PAGE TEXT below:
ANALYSIS New York –In a matter of weeks, a leading commercial property firm, Simon Property Group, and a multi-brand apparel conglomerate, Authentic Brands, have joined forces and snapped two ailing apparel brands, with the industry anticipating a third one following suit in the next month. Are we facing a change of paradigm in the apparel industry?
The largest U.S. shopping mall owner, Simon Property Group, and apparel licensing firm Authentic Brands Group (ABG) have joined forces to rescue a growing number of bankrupted apparel retailers in the country.
Over the past weeks, the resulting joint venture – SPARC - has paid 325 million dollars to buy out Brooks Brothers (which entered administration in early July) and another 140.1 million dollars to tap Lucky Brands from bankruptcy court (the denim brand entered Chapter 11 in early July.) SPARC is also reportedly in talks to bid for J.C. Penney’s business in the coming days.
“We’re anticipating more of a durational impact here,” Simon Group’s CEO said to media in a recent call. “This is not your grandmother’s recession ... we’re dealing with a lot more bankruptcies.”
After Brooks Brothers, Lucky Brands and presumably J.C. Penney’s, SPARC to save more brands
ABG, which has acquired a number of retailers over the years including Barneys New York and Nine West, plans to keep Lucky Brands stores “running” in the U.S. “This acquisition will boost the value of our portfolio to more than $13 billion in global retail sales annually,” ABG founder and Chief Executive Jamie Salter said in a statement. “Lucky Brand’s DNA resonates strongly with today’s youth and we see tremendous opportunity to unlock its value in key territories around the world.”
Simon Property Group Chief Executive David Simon said earlier in August that they are still looking to salvage additional struggling retailers. Explaining the company’s acquisition strategy during a conference call with analysts, Simon said that they are “acquiring inventory at or below cost,” adding that “There’s profit in there.”
In this regard, Bloomberg News and Dow Jones reported earlier this week that Simon was in talks with Amazon.com Inc. to turn some of Simon’s emptied-out mall anchor stores into Amazon fulfilment centres. So far, Simon has declined to comment on those news.
End of PAGE TEXT.
GIVEN MATERIAL below:
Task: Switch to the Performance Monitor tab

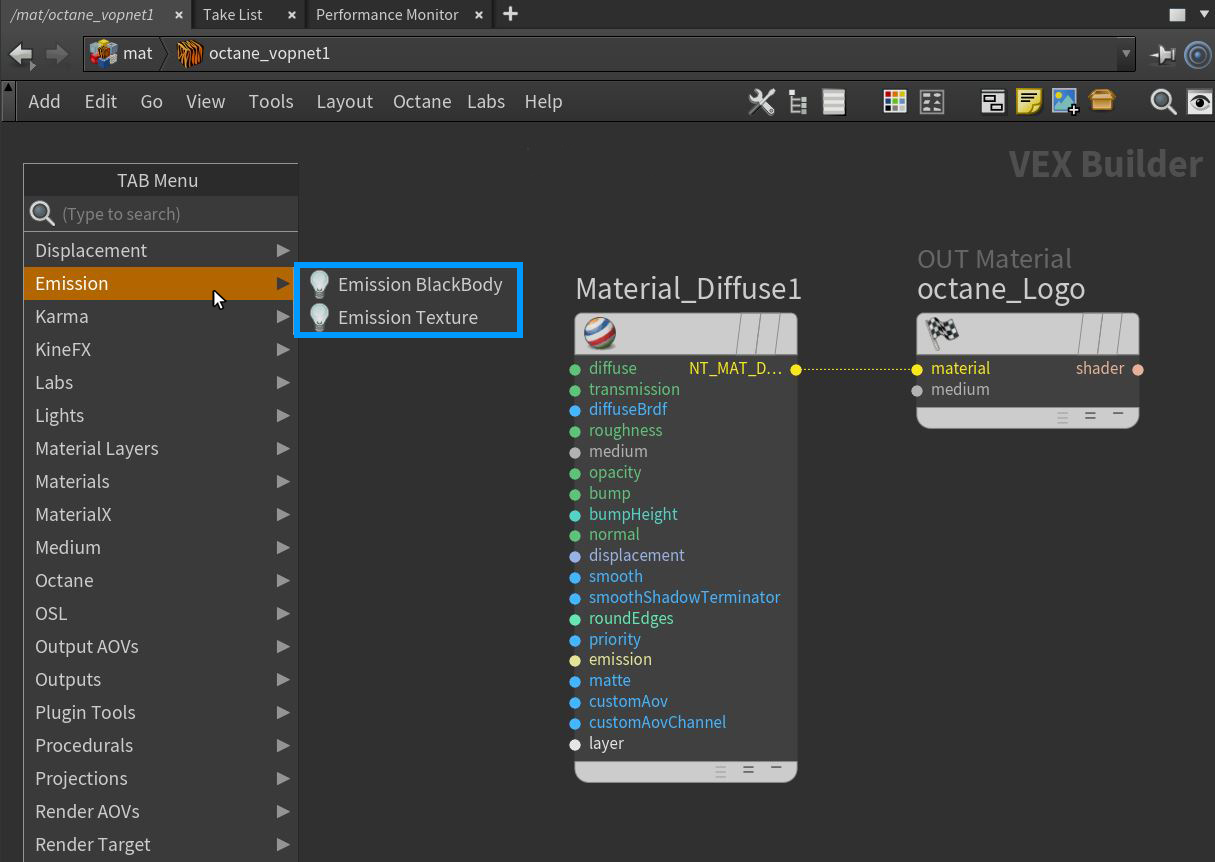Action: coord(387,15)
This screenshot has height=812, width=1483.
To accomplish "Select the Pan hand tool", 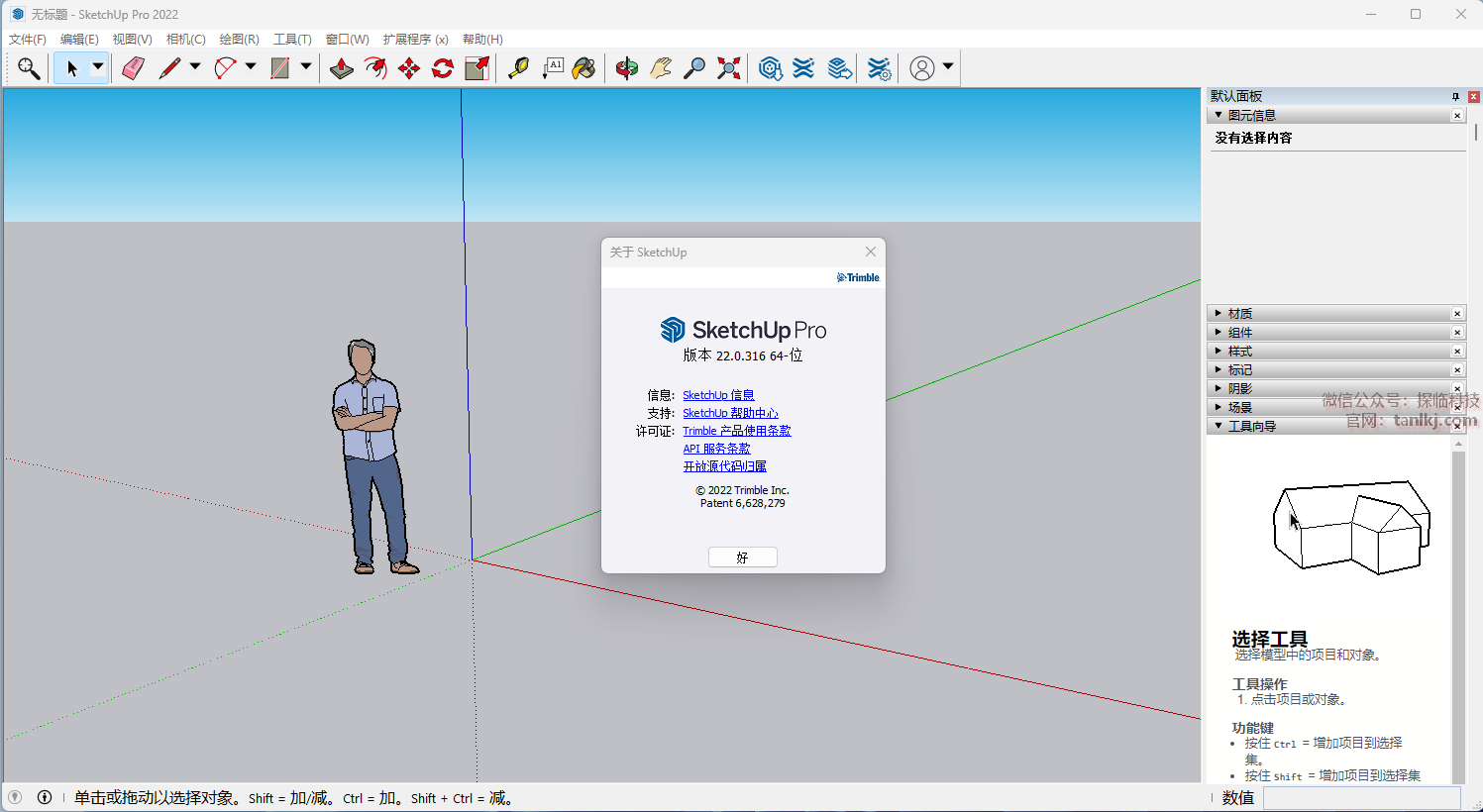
End of GIVEN MATERIAL.
### TASKS FOR THIS EXERCISE
1: In the article on SPARC's retail acquisitions, how much did the joint venture pay to buy out Brooks Brothers?
2: Resume the article on SPARC's retail acquisitions after its final sentence.
The data above come from a separate source, unrelated to the article on SPARC's retail acquisitions.

### YOUR RESPONSES
1: 325 million dollars.

2:
Battling emptying shopping centres and retailers’ struggles to pay rent
During the group’s second-quarter financial results presentation, the CEO said the company has collected about 51 percent of rent for April and May, about 69 percent for June and about 73 percent for July. He also said the company is continuing to negotiate with tenants who owe back rent. “We expect to reach a deal on the vast majority of them.” “We’ve been generally encouraged by the shopper response to our reopenings,” Simon said during the earnings call. In this regard, available data show that occupancy as of June 30 was 92.9 percent, down from 94 percent at the end of March.
Simon property Group’s investment strategy: “Keeping the world as normal as we can”
“We continue to look for other opportunities,” the commercial property group confirmed, explaining that this strategy responds to them “doing our fair share for trying to keep this world as normal as we can.”
Responding to the market’s view of Simon Property Group buying its ailing tenants to keep rent income steady, the company’s CEO said in the same analysts’ call that “I don’t buy into this analysis you guys have gotten that we’re buying into these retailers to pay us rent,” pointing out that just saving Brooks Brothers from a total liquidation would save around 4,000 jobs.
Noteworthy, “Traffic in malls has been declining for quite some time,” said Sonia Lapinsky, a retail analyst at AlixPartners. “Specialty apparel, which dominates a lot of the mall space, has been declining. And then COVID hit.”
A report late Sunday said Simon has been in talks with Amazon to open warehouses at some shuttered Sears and J.C. Penney department stores had boosted the company’s stock price Monday.